-- Start of Data for processing --
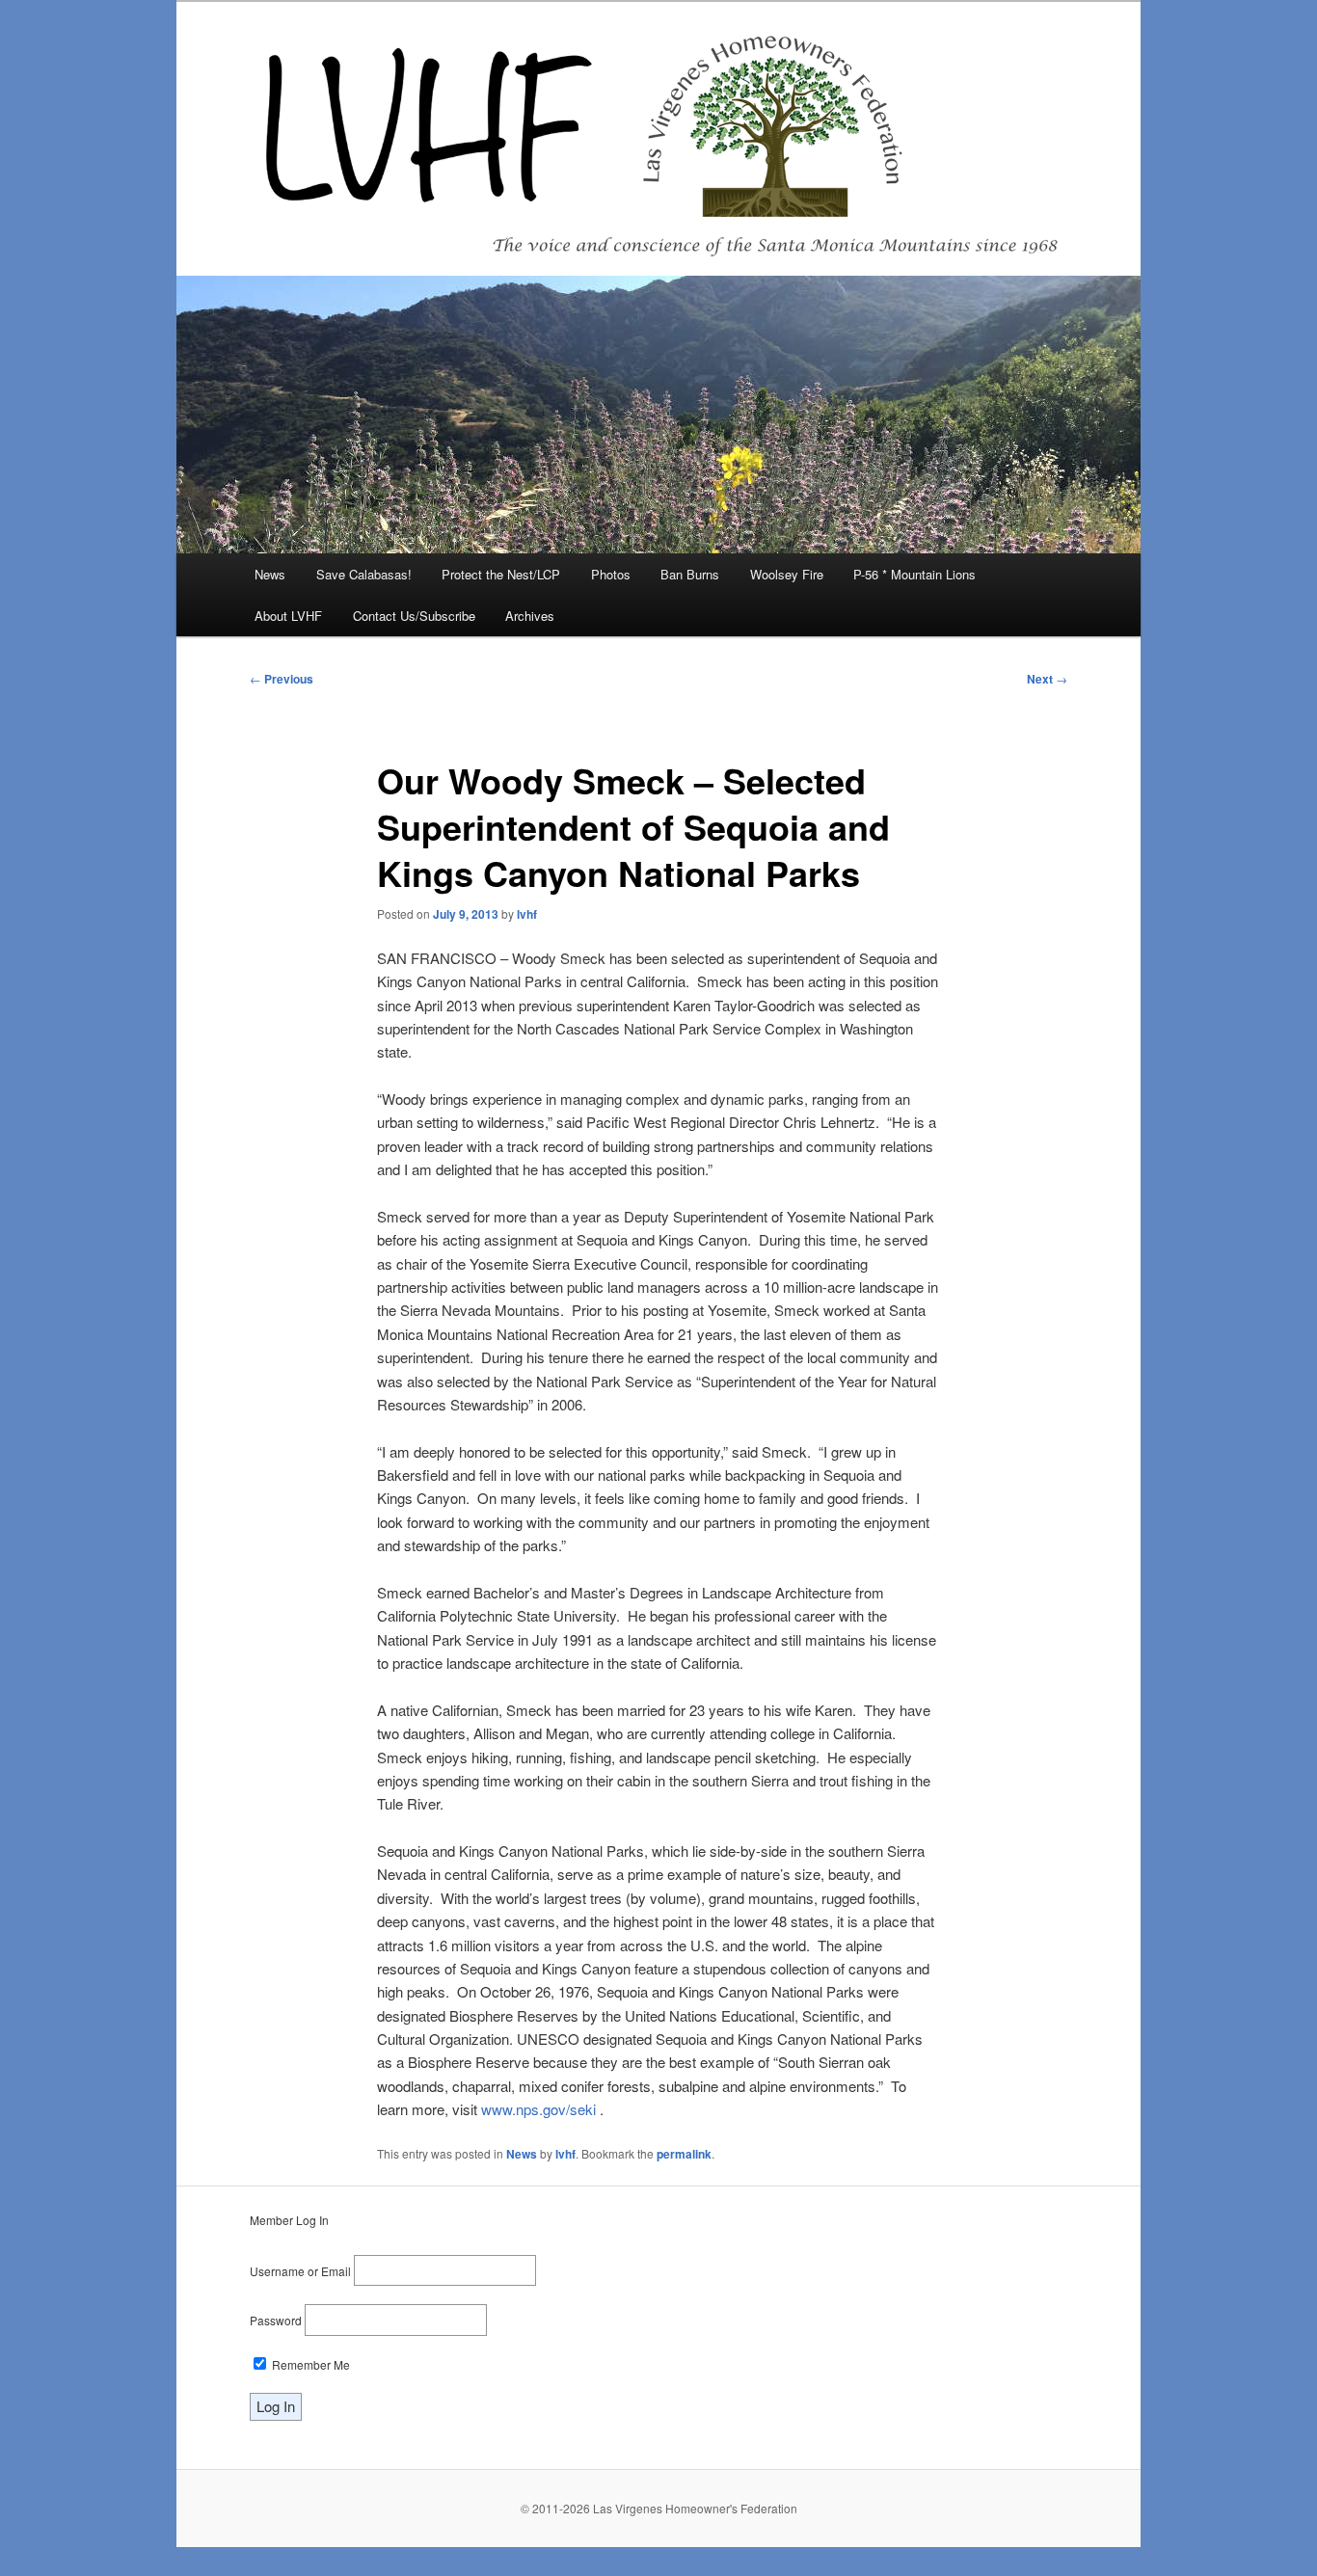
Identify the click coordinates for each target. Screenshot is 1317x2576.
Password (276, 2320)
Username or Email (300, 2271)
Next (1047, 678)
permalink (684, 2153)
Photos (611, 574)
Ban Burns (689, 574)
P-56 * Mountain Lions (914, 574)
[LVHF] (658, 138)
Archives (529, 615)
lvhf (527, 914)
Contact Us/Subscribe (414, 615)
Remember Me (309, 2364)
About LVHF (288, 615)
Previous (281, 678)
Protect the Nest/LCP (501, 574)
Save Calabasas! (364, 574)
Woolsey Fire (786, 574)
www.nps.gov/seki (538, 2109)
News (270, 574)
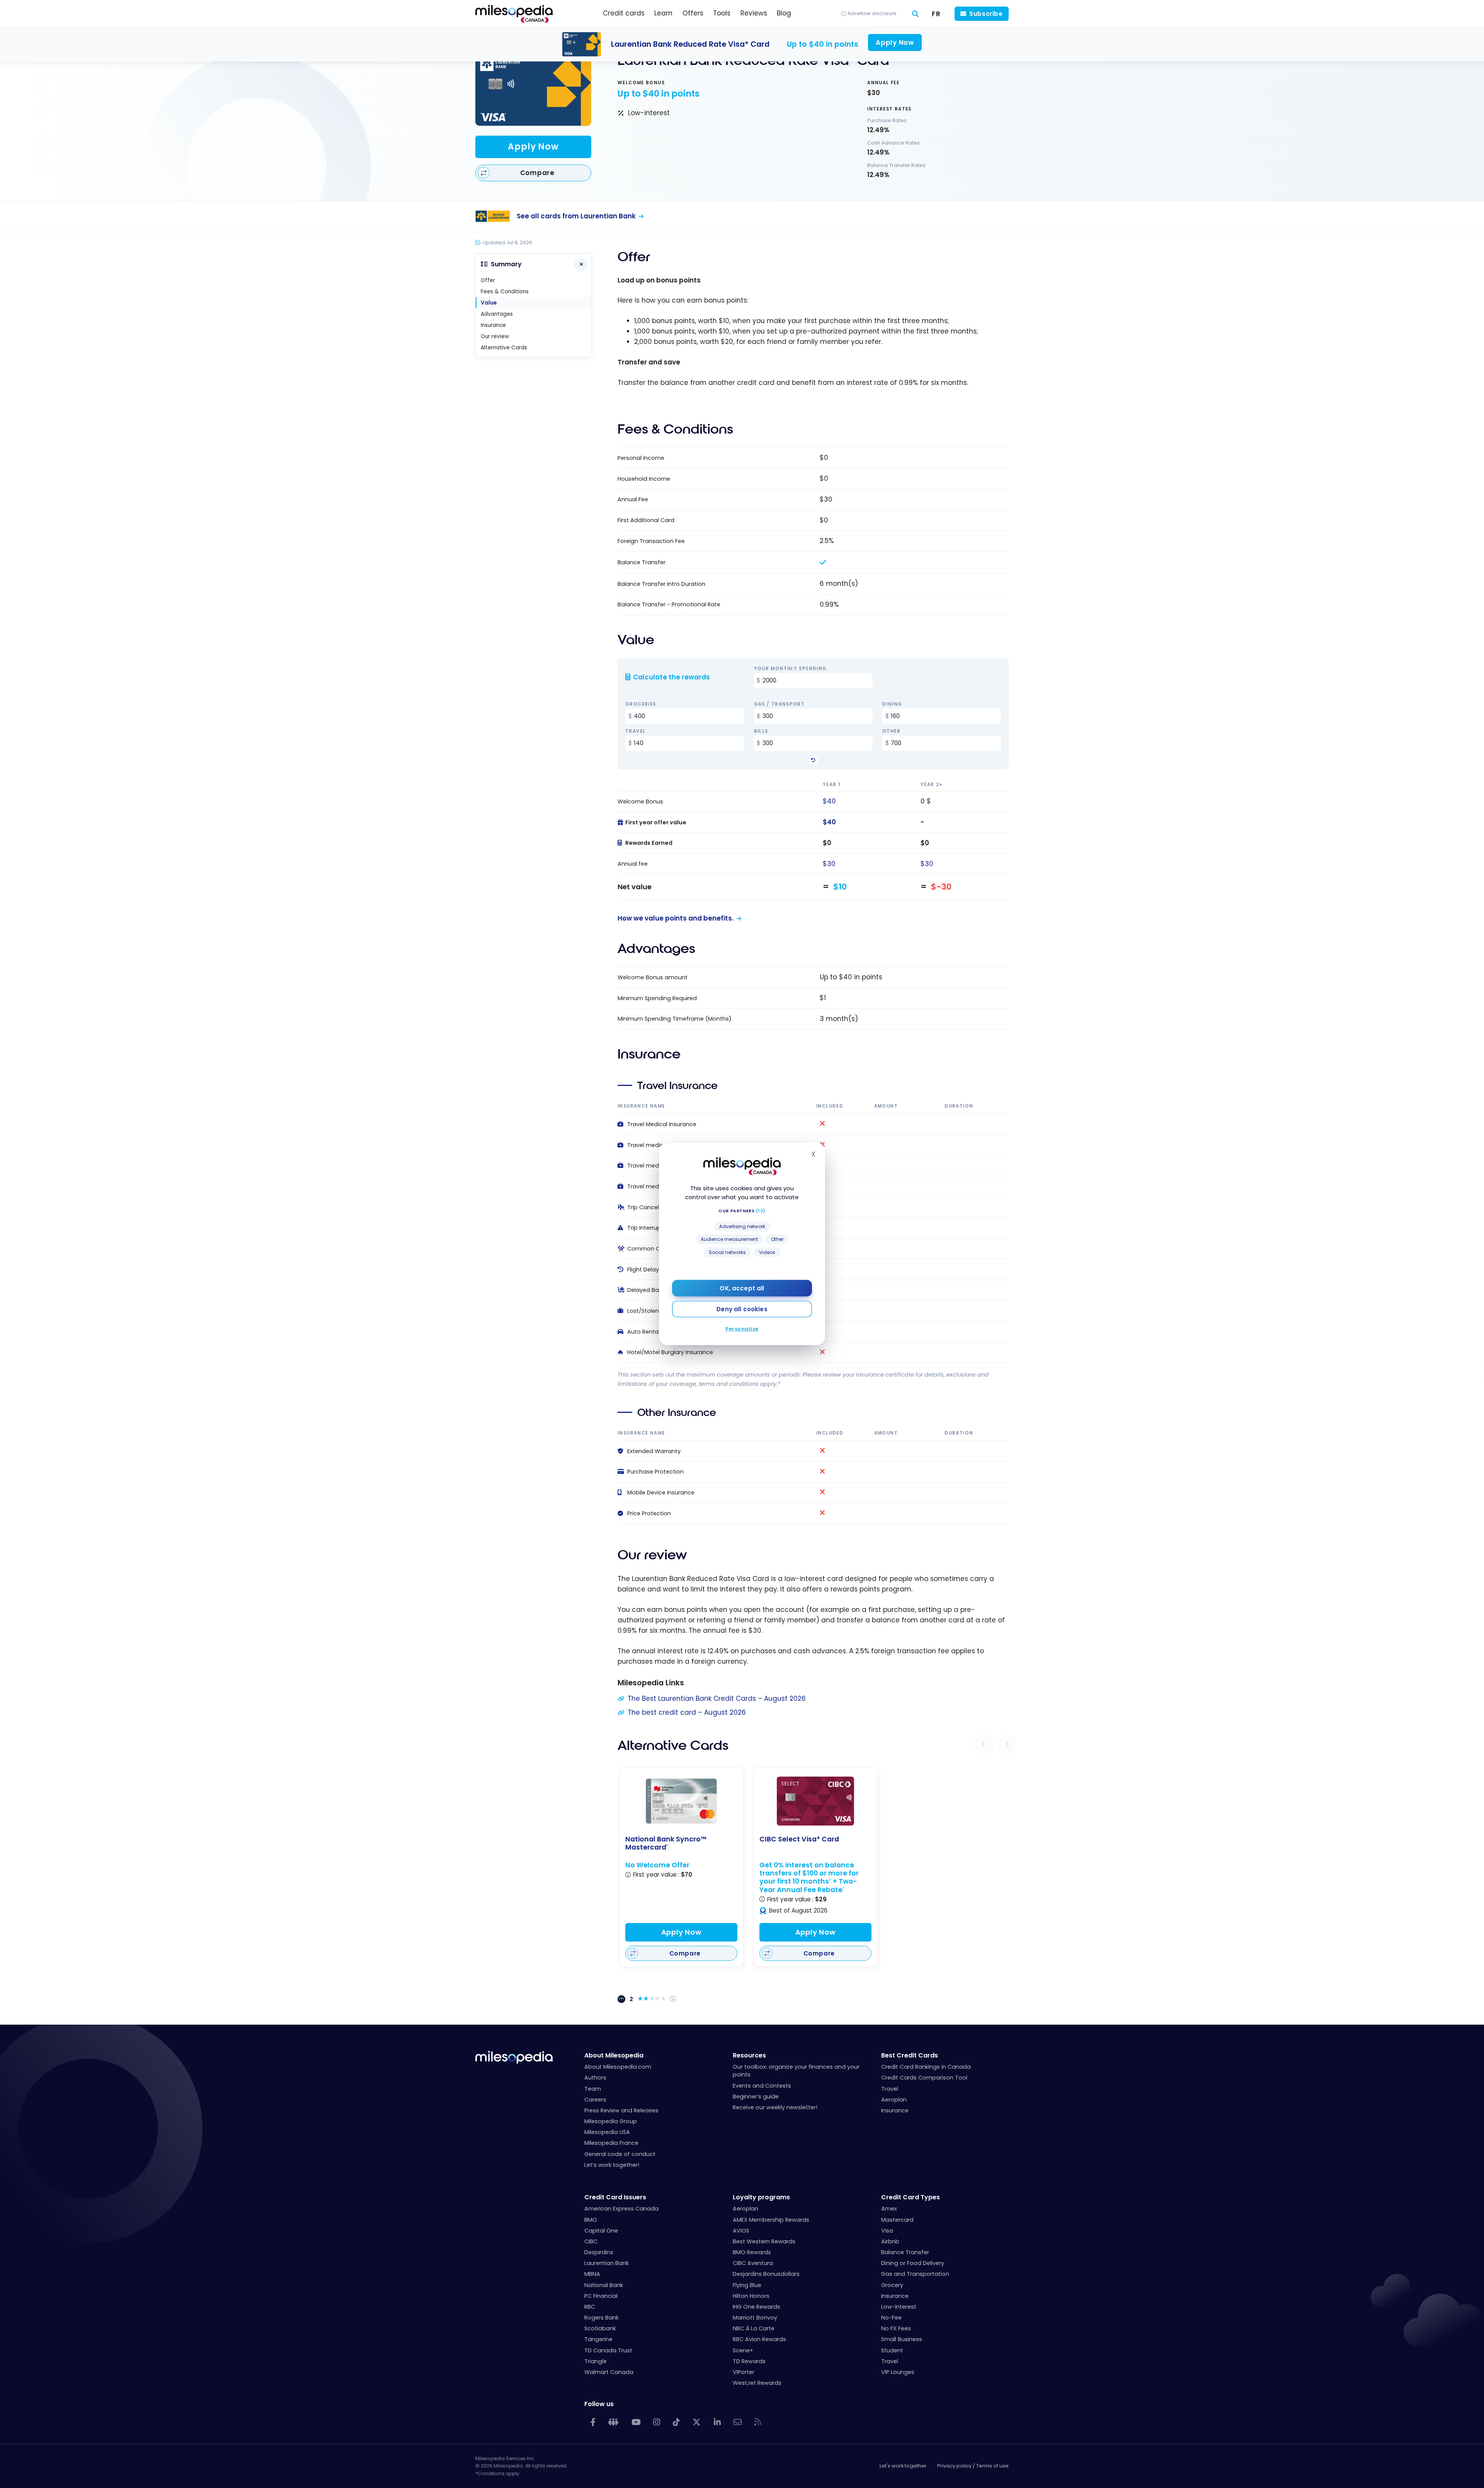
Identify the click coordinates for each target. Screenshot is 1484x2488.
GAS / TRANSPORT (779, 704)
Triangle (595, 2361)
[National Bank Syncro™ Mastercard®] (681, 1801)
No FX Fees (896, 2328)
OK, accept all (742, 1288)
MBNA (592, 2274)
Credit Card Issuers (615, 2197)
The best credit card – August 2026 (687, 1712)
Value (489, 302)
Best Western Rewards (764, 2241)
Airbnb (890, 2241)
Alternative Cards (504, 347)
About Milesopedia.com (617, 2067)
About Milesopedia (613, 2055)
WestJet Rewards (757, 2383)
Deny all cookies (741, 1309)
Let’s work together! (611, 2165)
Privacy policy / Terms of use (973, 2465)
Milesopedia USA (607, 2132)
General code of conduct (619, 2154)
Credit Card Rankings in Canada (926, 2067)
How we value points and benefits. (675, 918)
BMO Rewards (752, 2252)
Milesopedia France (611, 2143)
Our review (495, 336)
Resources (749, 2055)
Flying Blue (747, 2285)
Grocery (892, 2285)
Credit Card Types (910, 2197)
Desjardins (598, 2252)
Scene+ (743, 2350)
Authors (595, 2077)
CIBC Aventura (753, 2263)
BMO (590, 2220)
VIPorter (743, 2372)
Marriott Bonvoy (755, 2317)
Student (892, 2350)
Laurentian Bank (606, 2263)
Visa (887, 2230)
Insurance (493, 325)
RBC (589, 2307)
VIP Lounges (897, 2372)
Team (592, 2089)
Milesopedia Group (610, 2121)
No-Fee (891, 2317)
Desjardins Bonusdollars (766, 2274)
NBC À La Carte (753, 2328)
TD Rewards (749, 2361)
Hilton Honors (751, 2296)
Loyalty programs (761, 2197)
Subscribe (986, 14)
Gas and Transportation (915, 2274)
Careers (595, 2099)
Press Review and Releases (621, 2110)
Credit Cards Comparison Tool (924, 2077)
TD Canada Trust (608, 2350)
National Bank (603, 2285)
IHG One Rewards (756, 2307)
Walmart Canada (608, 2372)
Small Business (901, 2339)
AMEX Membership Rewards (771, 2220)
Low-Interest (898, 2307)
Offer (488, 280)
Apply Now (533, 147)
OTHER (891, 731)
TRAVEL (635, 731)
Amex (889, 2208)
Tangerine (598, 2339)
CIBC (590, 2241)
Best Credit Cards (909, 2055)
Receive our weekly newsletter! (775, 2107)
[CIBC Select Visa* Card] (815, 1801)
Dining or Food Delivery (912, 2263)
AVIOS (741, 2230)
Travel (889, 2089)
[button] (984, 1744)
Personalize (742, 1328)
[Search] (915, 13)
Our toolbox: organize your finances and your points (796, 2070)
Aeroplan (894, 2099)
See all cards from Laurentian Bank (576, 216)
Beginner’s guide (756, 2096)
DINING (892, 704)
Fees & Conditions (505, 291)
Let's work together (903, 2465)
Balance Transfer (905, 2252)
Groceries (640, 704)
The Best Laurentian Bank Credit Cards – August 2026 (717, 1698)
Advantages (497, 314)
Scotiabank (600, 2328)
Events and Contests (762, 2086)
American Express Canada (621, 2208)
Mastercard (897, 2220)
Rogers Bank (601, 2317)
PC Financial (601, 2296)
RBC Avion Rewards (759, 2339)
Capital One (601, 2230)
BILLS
-- End of Data for processing --
Can you arrange every line of the items above as a Markdown table with the columns "Row" and "Line", skipping blank lines and leaving out the pictures?

### Answer
| Row | Line |
|---|---|
| 1 | Identify the click coordinates for each target. Screenshot is 1317x2576. |
| 2 | Password (276, 2320) |
| 3 | Username or Email (300, 2271) |
| 4 | Next (1047, 678) |
| 5 | permalink (684, 2153) |
| 6 | Photos (611, 574) |
| 7 | Ban Burns (689, 574) |
| 8 | P-56 * Mountain Lions (914, 574) |
| 9 | [LVHF] (658, 138) |
| 10 | Archives (529, 615) |
| 11 | lvhf (527, 914) |
| 12 | Contact Us/Subscribe (414, 615) |
| 13 | Remember Me (309, 2364) |
| 14 | About LVHF (288, 615) |
| 15 | Previous (281, 678) |
| 16 | Protect the Nest/LCP (501, 574) |
| 17 | Save Calabasas! (364, 574) |
| 18 | Woolsey Fire (786, 574) |
| 19 | www.nps.gov/seki (538, 2109) |
| 20 | News (270, 574) |
| 21 | Identify the click coordinates for each target. Screenshot is 1484x2488. |
| 22 | GAS / TRANSPORT (779, 704) |
| 23 | Triangle (595, 2361) |
| 24 | [National Bank Syncro™ Mastercard®] (681, 1801) |
| 25 | No FX Fees (896, 2328) |
| 26 | OK, accept all (742, 1288) |
| 27 | MBNA (592, 2274) |
| 28 | Credit Card Issuers (615, 2197) |
| 29 | The best credit card – August 2026 (687, 1712) |
| 30 | Value (489, 302) |
| 31 | Best Western Rewards (764, 2241) |
| 32 | Airbnb (890, 2241) |
| 33 | Alternative Cards (504, 347) |
| 34 | About Milesopedia.com (617, 2067) |
| 35 | About Milesopedia (613, 2055) |
| 36 | WestJet Rewards (757, 2383) |
| 37 | Deny all cookies (741, 1309) |
| 38 | Let’s work together! (611, 2165) |
| 39 | Privacy policy / Terms of use (973, 2465) |
| 40 | Milesopedia USA (607, 2132) |
| 41 | General code of conduct (619, 2154) |
| 42 | Credit Card Rankings in Canada (926, 2067) |
| 43 | How we value points and benefits. (675, 918) |
| 44 | BMO Rewards (752, 2252) |
| 45 | Milesopedia France (611, 2143) |
| 46 | Our review (495, 336) |
| 47 | Resources (749, 2055) |
| 48 | Flying Blue (747, 2285) |
| 49 | Grocery (892, 2285) |
| 50 | Credit Card Types (910, 2197) |
| 51 | Desjardins (598, 2252) |
| 52 | Scene+ (743, 2350) |
| 53 | Authors (595, 2077) |
| 54 | CIBC Aventura (753, 2263) |
| 55 | BMO (590, 2220) |
| 56 | VIPorter (743, 2372) |
| 57 | Marriott Bonvoy (755, 2317) |
| 58 | Student (892, 2350) |
| 59 | Laurentian Bank (606, 2263) |
| 60 | Visa (887, 2230) |
| 61 | Insurance (493, 325) |
| 62 | RBC (589, 2307) |
| 63 | VIP Lounges (897, 2372) |
| 64 | Team (592, 2089) |
| 65 | Milesopedia Group (610, 2121) |
| 66 | No-Fee (891, 2317) |
| 67 | Desjardins Bonusdollars (766, 2274) |
| 68 | NBC À La Carte (753, 2328) |
| 69 | TD Rewards (749, 2361) |
| 70 | Hilton Honors (751, 2296) |
| 71 | Loyalty programs (761, 2197) |
| 72 | Subscribe (986, 14) |
| 73 | Gas and Transportation (915, 2274) |
| 74 | Careers (595, 2099) |
| 75 | Press Review and Releases (621, 2110) |
| 76 | Credit Cards Comparison Tool (924, 2077) |
| 77 | TD Canada Trust (608, 2350) |
| 78 | National Bank (603, 2285) |
| 79 | IHG One Rewards (756, 2307) |
| 80 | Walmart Canada (608, 2372) |
| 81 | Small Business (901, 2339) |
| 82 | AMEX Membership Rewards (771, 2220) |
| 83 | Low-Interest (898, 2307) |
| 84 | Offer (488, 280) |
| 85 | Apply Now (533, 147) |
| 86 | OTHER (891, 731) |
| 87 | TRAVEL (635, 731) |
| 88 | Amex (889, 2208) |
| 89 | Tangerine (598, 2339) |
| 90 | CIBC (590, 2241) |
| 91 | Best Credit Cards (909, 2055) |
| 92 | Receive our weekly newsletter! (775, 2107) |
| 93 | [CIBC Select Visa* Card] (815, 1801) |
| 94 | Dining or Food Delivery (912, 2263) |
| 95 | AVIOS (741, 2230) |
| 96 | Travel (889, 2089) |
| 97 | [button] (984, 1744) |
| 98 | Personalize (742, 1328) |
| 99 | [Search] (915, 13) |
| 100 | Our toolbox: organize your finances and your points (796, 2070) |
| 101 | Aeroplan (894, 2099) |
| 102 | See all cards from Laurentian Bank (576, 216) |
| 103 | Beginner’s guide (756, 2096) |
| 104 | DINING (892, 704) |
| 105 | Fees & Conditions (505, 291) |
| 106 | Let's work together (903, 2465) |
| 107 | Balance Transfer (905, 2252) |
| 108 | Groceries (640, 704) |
| 109 | The Best Laurentian Bank Credit Cards – August 2026 (717, 1698) |
| 110 | Advantages (497, 314) |
| 111 | Scotiabank (600, 2328) |
| 112 | Events and Contests (762, 2086) |
| 113 | American Express Canada (621, 2208) |
| 114 | Mastercard (897, 2220) |
| 115 | Rogers Bank (601, 2317) |
| 116 | PC Financial (601, 2296) |
| 117 | RBC Avion Rewards (759, 2339) |
| 118 | Capital One (601, 2230) |
| 119 | BILLS |